During its May 2010 survey of national employment, the U.S. Bureau of Labor Statistics gathered pay information from nearly 7,000 individual hydrologists working throughout the nation. It calculated that the mean annual wage for the profession was $79,280, which is equivalent to $38.11 an hour. Those within the top 10 percent of earners received wages of over $112,490, while their contemporaries in the bottom 10 percent earned less than $48,280.
Pay by Industry
Most hydrologists work for government agencies.

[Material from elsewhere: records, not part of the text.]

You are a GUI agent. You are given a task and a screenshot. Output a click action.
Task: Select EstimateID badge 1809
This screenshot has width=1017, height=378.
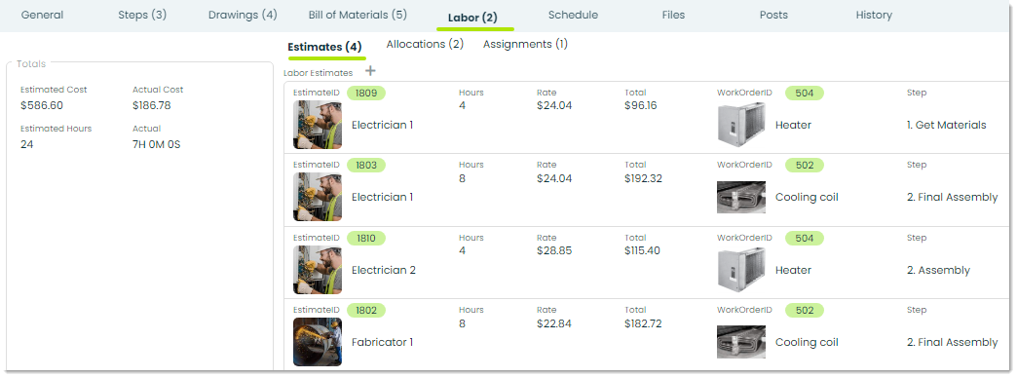pyautogui.click(x=366, y=94)
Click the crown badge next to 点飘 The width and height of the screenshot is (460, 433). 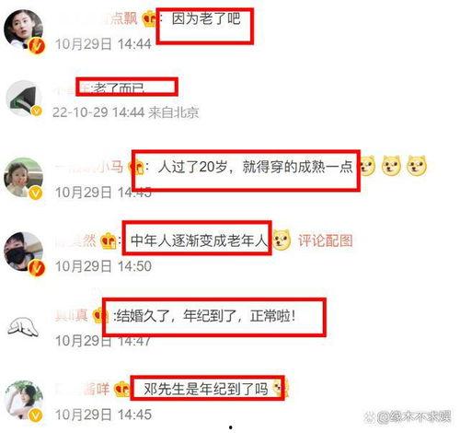click(149, 18)
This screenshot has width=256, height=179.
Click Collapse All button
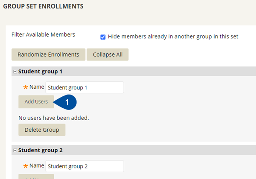coord(108,55)
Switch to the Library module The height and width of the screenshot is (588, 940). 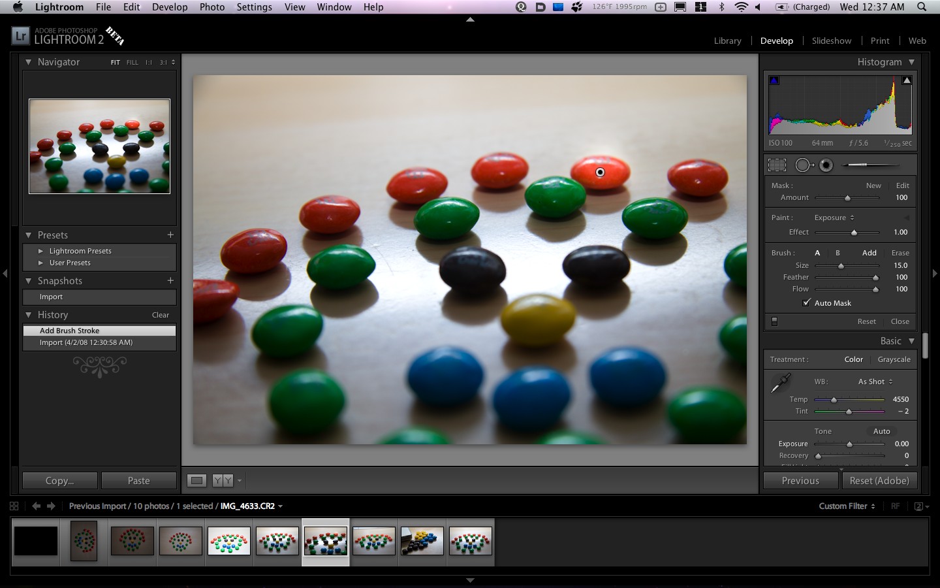click(x=727, y=41)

The bureau listed the mean yearly salary of an individual working for the federal executive branch as $82,900. At the state government level the mean was $66,320, while local government positions were compensated to the tune of $71,720. Hydrologists may also work within scientific research and development services, which had a mean annual wage of $70,570; or architectural, engineering and related services, listed at $81,760. Those working in academia — colleges, universities and professional schools — earned $74,730.
Pay by Location
The state in which, according to the bureau’s figures, a hydrologist was likely to secure the highest wages was Virginia, with a mean of $126,010. California and Colorado had comparable wage rates — $92,950 and $91,670, respectively — as did New Mexico and Washington, at $80,480 and $78,870, respectively. The state with the lowest mean wages for hydrologists was reported to be Montana, at just $64,830.

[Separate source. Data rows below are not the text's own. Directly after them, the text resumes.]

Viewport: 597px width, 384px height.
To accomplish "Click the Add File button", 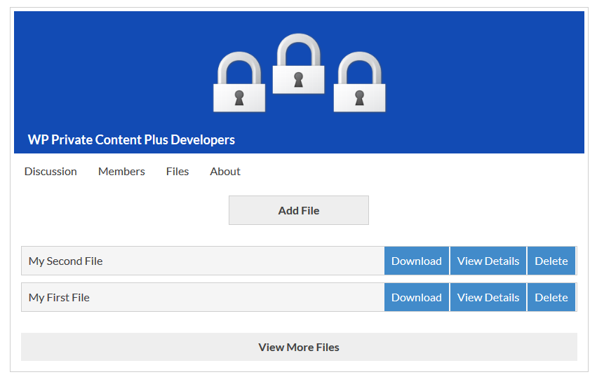I will coord(299,210).
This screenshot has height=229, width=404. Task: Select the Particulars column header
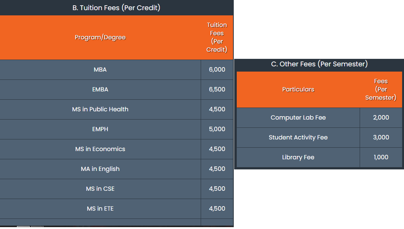point(298,90)
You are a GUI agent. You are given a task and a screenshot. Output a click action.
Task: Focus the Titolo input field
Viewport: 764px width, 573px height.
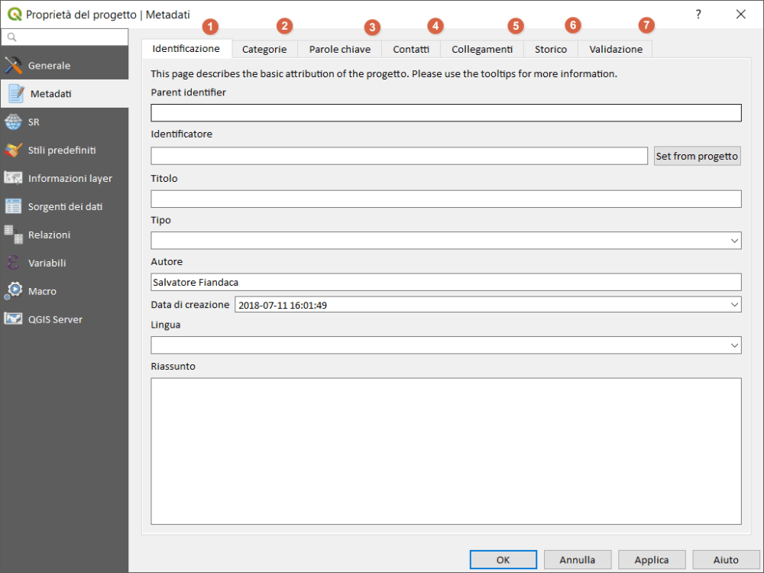coord(446,199)
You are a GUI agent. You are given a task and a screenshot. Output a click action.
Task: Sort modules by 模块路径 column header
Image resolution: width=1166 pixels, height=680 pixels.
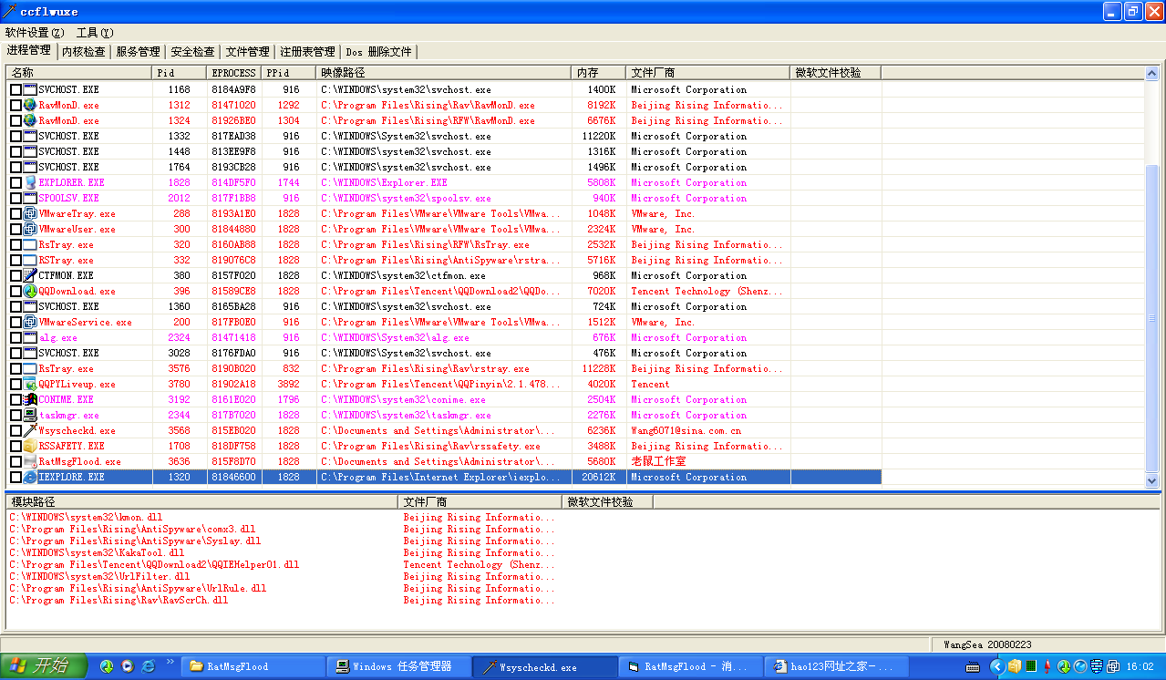201,501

The Bureau of Labor Statistics predicts that job opportunities for hydrologists, as for their close colleagues, geoscientists, will increase by around 18 percent over the years from 2008 to 2018. This exceeds the growth rate projected for the nation, expected to be between 7 and 13 percent through 2018. Environmental protection, particularly as increasing numbers of people move to environmentally-sensitive areas, such as the coasts, and minimizing the effects of pollutants will be key factors fueling this growth for hydrologists. As such, pay rates for the role should remain quite competitive.